● **LISTA DE ACTIVIDADES**:
a) Resume en dos oraciones el fragmento sobre la emisión de deuda externa.
b) Contesta estas preguntas con datos del fragmento sobre la emisión de deuda externa.
(i) ¿Qué tres rasgos tiene el contexto en que se produce la emisión?
(ii) ¿En qué red social publicó el presidente su mensaje?
(iii) ¿A qué porcentaje habría bajado la tasa de interés en dólares, según el mandatario?
c) Prosigue el fragmento sobre la emisión de deuda externa a partir de su última oración.

● **FRAGMENTO DE LECTURA**:
☆ ☆ ☆ ☆ ☆ ☆ ☆
La mayor emisión externa de la historia reabre el debate sobre el endeudamiento, en un contexto de exportaciones estancadas, crecimiento débil y un riesgo país que sigue desacoplado de la región.

Esta es la demostración de lo sobreviniente en los decretos de emergencia”, escribió el presidente Gustavo Petro en su cuenta de X, al referirse a la emisión de deuda externa por US$5.000 millones realizada por su gobierno, la más grande en la historia del país. Según el mandatario, “se ha desplomado la tasa de interés en dólares con que nos endeudamos”. Antes —afirmó—, tras el hundimiento en el Congreso de la ley de financiamiento, esa tasa era del 12% e incluso del 8%, mientras que ahora habría caído a 5,9%, gracias a la expedición del decreto tributario por emergencia.

Las reacciones al trino no se hicieron esperar.
☆ ☆ ☆ ☆ ☆ ☆ ☆
[Datos recopilados]
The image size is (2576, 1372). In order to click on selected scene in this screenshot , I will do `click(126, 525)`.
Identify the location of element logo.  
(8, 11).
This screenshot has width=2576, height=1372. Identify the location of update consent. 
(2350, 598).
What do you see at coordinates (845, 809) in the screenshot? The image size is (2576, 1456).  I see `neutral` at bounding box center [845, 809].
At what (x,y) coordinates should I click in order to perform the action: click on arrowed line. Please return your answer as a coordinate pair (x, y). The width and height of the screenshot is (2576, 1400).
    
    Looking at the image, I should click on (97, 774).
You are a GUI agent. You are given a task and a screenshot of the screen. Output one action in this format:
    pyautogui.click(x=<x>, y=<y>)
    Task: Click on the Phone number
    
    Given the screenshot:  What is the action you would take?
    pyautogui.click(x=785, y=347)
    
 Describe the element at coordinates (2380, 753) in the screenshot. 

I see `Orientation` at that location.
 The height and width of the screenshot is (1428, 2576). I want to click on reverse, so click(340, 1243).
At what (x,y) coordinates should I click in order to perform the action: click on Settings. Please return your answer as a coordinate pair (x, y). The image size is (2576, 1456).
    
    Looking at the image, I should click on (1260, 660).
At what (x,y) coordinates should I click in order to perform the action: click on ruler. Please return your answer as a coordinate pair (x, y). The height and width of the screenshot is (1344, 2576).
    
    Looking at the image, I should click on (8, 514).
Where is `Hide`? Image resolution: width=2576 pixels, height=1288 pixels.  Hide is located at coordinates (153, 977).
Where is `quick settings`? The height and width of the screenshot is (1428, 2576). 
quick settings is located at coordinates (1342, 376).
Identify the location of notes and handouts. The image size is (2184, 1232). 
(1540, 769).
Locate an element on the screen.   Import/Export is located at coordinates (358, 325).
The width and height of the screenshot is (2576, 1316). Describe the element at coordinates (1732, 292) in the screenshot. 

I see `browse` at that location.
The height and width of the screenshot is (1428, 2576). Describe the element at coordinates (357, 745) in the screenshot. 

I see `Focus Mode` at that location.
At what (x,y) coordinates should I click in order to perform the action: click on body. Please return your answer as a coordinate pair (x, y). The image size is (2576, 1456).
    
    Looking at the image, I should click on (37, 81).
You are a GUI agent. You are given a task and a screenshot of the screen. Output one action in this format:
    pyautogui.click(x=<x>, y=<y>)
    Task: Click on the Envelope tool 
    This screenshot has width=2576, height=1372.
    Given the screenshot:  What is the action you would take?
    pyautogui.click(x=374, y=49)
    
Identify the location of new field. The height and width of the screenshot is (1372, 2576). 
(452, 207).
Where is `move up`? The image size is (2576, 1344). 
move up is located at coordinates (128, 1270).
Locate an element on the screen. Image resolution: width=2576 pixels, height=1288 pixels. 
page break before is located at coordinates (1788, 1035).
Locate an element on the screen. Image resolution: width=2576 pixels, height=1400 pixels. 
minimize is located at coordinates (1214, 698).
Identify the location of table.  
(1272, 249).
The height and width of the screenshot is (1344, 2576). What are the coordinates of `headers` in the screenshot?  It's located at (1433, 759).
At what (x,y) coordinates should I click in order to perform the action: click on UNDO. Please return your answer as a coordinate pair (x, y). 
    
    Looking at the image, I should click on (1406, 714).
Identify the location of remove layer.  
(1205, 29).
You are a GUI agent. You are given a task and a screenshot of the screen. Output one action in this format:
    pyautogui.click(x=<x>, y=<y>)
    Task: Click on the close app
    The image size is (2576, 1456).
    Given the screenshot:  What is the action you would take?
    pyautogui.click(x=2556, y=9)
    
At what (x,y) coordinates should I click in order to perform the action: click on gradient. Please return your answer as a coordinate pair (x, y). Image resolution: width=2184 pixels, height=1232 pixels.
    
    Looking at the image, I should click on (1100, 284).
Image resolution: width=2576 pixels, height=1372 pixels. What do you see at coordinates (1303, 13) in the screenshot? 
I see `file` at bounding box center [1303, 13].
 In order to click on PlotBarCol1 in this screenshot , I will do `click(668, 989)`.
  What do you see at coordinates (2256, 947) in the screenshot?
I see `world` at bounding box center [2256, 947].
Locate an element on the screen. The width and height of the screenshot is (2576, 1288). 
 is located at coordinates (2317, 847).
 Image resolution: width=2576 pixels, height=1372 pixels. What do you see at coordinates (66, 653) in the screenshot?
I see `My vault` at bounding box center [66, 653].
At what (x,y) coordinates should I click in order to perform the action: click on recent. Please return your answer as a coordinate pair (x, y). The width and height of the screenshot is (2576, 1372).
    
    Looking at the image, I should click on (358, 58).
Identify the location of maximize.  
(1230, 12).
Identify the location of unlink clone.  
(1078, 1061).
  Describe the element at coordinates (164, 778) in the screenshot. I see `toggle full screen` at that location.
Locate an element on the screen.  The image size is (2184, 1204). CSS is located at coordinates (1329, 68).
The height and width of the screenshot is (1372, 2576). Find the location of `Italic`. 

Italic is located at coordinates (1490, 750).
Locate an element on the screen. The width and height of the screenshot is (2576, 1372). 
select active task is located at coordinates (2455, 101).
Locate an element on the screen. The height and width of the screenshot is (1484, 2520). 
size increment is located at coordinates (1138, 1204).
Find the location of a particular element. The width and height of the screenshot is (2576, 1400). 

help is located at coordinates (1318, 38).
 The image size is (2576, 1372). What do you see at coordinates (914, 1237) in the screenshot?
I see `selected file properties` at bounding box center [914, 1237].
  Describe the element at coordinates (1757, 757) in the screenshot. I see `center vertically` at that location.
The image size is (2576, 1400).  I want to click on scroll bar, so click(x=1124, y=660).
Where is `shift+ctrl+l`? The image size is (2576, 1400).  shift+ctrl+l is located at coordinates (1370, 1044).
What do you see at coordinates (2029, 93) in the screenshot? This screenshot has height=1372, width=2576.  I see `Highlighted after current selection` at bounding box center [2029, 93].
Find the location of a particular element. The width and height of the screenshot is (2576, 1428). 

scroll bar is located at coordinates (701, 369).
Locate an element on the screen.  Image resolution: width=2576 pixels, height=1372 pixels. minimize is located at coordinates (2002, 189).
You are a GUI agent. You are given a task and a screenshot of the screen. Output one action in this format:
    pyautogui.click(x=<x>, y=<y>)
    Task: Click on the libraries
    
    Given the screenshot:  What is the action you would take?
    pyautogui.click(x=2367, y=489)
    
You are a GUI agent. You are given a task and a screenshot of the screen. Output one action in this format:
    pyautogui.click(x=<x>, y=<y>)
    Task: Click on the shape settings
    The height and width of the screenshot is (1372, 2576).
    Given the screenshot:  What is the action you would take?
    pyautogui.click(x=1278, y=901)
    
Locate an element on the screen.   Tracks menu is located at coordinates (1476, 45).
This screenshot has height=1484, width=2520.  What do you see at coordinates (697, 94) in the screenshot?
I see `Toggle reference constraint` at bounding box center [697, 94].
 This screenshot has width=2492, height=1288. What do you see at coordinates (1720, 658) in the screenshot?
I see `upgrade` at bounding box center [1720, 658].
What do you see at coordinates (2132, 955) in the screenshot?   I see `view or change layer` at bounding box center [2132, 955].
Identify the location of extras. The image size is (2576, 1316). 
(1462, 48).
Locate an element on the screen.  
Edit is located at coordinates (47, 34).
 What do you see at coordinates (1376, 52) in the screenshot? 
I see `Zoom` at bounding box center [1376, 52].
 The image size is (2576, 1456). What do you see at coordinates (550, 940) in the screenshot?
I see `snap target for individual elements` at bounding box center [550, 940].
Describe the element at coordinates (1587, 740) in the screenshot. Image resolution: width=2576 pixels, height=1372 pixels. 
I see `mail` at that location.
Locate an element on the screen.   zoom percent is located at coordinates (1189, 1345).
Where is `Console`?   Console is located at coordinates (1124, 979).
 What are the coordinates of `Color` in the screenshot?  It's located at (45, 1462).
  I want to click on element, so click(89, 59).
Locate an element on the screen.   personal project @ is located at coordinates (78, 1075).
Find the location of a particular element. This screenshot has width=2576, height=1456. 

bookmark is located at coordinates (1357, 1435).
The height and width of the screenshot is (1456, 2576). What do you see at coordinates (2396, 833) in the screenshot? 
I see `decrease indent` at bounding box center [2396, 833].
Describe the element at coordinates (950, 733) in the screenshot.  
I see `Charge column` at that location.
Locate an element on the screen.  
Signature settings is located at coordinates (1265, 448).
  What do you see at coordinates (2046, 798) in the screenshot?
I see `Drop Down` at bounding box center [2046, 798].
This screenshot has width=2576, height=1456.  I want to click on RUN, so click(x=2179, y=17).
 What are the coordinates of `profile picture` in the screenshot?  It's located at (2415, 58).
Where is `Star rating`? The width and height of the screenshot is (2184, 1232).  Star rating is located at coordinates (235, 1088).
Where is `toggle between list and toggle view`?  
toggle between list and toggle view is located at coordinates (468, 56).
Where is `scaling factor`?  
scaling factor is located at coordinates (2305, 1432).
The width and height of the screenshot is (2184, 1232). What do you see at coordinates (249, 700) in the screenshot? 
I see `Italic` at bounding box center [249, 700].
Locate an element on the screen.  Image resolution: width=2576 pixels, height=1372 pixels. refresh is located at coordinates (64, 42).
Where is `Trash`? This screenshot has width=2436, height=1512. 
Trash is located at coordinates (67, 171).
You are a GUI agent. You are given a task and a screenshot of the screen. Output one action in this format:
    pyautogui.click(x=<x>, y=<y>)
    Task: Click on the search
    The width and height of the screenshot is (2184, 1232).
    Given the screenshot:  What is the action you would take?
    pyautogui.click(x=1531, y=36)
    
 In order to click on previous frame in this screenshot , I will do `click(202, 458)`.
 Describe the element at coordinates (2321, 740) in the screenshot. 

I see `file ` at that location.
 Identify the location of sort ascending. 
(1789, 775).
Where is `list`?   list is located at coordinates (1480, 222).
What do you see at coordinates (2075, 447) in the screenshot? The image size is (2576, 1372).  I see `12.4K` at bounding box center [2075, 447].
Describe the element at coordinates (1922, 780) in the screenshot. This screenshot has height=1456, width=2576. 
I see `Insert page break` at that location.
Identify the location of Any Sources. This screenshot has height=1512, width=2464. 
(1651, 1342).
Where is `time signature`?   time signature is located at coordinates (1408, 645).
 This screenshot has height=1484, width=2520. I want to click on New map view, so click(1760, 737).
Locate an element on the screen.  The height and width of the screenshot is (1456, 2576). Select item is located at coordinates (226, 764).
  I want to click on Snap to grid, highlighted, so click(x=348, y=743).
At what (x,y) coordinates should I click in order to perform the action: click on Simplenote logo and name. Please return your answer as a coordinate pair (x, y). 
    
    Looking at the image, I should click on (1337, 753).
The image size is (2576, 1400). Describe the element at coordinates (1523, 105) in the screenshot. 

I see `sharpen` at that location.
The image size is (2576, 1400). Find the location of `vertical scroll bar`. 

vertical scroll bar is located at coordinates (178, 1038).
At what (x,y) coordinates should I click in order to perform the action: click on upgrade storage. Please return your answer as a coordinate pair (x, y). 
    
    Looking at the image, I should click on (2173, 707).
☆ ☆ ☆ ☆ ☆ ☆ ☆
● **SOLUCIONARIO**:
a) El gobierno de Gustavo Petro realizó una emisión de deuda externa por US$5.000 millones, la más grande en la historia del país, que reabre el debate sobre el endeudamiento en un contexto de exportaciones estancadas, crecimiento débil y un riesgo país desacoplado de la región. En X, Petro afirmó que la tasa de interés en dólares, que tras el hundimiento de la ley de financiamiento en el Congreso era del 12% e incluso del 8%, habría caído a 5,9% gracias al decreto tributario por emergencia.

b)
(i) Exportaciones estancadas, crecimiento débil y un riesgo país que sigue desacoplado de la región.
(ii) En X.
(iii) A 5,9%.

c)
“El Presidente confunde una tasa en pesos con una tasa en dólares”, señaló Felipe Campos, gerente de Inversión y Estrategia de Alianza Valores y Fiduciaria. “Colombia no pasó de financiarse del 12% al 5,9%. El 12% es una tasa en pesos y sigue en niveles máximos del año pasado. El 5,9% es en dólares y todavía está lejos de la región”, precisó.

Campos añadió que el riesgo país continúa tan desacoplado como desde el episodio del control de capitales, con casi cuatro años sin cambios relevantes. “No está cayendo, y mucho menos desplomándose”, subrayó.

El riesgo país de Colombia (medido por los Credit Default Swaps) no está cayendo, y mucho menos desplomándose, según Campos.

Para el economista, un dólar a la baja suele ser una señal positiva para la economía, en la medida en que refleja confianza en la moneda local. En su opinión, la divisa seguirá cayendo por un tiempo prolongado, en línea con el cambio estructural que atraviesa la economía global.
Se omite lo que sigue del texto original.